No one realised at the time but Malcolm Turnbull forcing his detractors to sign the infamous letter against his leadership last August has proven to be one of the best tools of the election for those fighting from all directions but the right.
The centre’s revulsion of Peter Dutton, who attempted to challenge Turnbull for the leadership of the Liberal Party last August, and his archconservative agenda has allowed parties and movements of all stripes to target an increasingly weak Liberal re-election campaign.
In one of few fine performances as Prime Minister, Turnbull made it clear that he wouldn’t call a leadership spill unless at least half of the Liberal caucus publicly signed a letter. At the time it was self-serving: perhaps there’d be a few sound minds who don’t want to be attributed to the downfall of yet another prime minister.
Now, everyone from the unions in the ACT, to Labor in Deakin, to the various independents – both Liberal turncoats and otherwise – running against Liberals have a list of compromised Liberal seats they can target.
In the ACT, a perfect storm of Senator Seselja’s incongruent opposition to same-sex marriage and more recent support of the much-maligned Home Affairs Minister has meant that he is exposed to an increasingly progressive electorate with it becoming increasingly likely that at least one of the five campaigns in the ACT – perhaps even the campaign for the second senate seat – will come down to Labor and the Greens.

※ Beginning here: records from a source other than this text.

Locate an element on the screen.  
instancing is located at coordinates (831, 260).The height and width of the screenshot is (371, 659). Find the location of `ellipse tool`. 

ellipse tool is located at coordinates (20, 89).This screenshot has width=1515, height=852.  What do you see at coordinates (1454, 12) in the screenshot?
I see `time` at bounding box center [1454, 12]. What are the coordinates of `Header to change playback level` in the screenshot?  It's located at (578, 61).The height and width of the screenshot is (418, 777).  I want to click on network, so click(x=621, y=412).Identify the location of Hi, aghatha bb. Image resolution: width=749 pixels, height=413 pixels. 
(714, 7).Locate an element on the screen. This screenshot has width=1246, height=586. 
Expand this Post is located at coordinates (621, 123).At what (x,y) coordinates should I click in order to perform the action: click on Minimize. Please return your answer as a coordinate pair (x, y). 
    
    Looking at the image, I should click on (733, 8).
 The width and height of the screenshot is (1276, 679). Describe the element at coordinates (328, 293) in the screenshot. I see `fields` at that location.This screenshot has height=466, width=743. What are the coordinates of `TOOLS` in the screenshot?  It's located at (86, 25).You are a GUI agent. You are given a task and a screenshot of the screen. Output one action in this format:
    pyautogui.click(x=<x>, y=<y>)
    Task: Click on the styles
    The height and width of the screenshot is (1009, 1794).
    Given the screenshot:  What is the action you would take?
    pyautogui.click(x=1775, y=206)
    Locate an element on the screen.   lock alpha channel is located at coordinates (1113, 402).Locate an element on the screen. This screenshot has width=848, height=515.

Michelle Grattan pointed out the “target on the back” of a number of campaingn: particularly that of Michael Sukkar in the Melbourne seat of Deakin – in which some state seats voted against the Liberals with a 9-point swing to Labor last at the Victorian state election – in the face of a rather strong campaign launch there by Bill Shorten. Sukkar has been identified in the press as a key supporter of Dutton.
We’ve already seen how the spill has tainted Liberals in Wentworth and now Tony Abbott is facing a teal-tide in favour of independent Zali Steggall.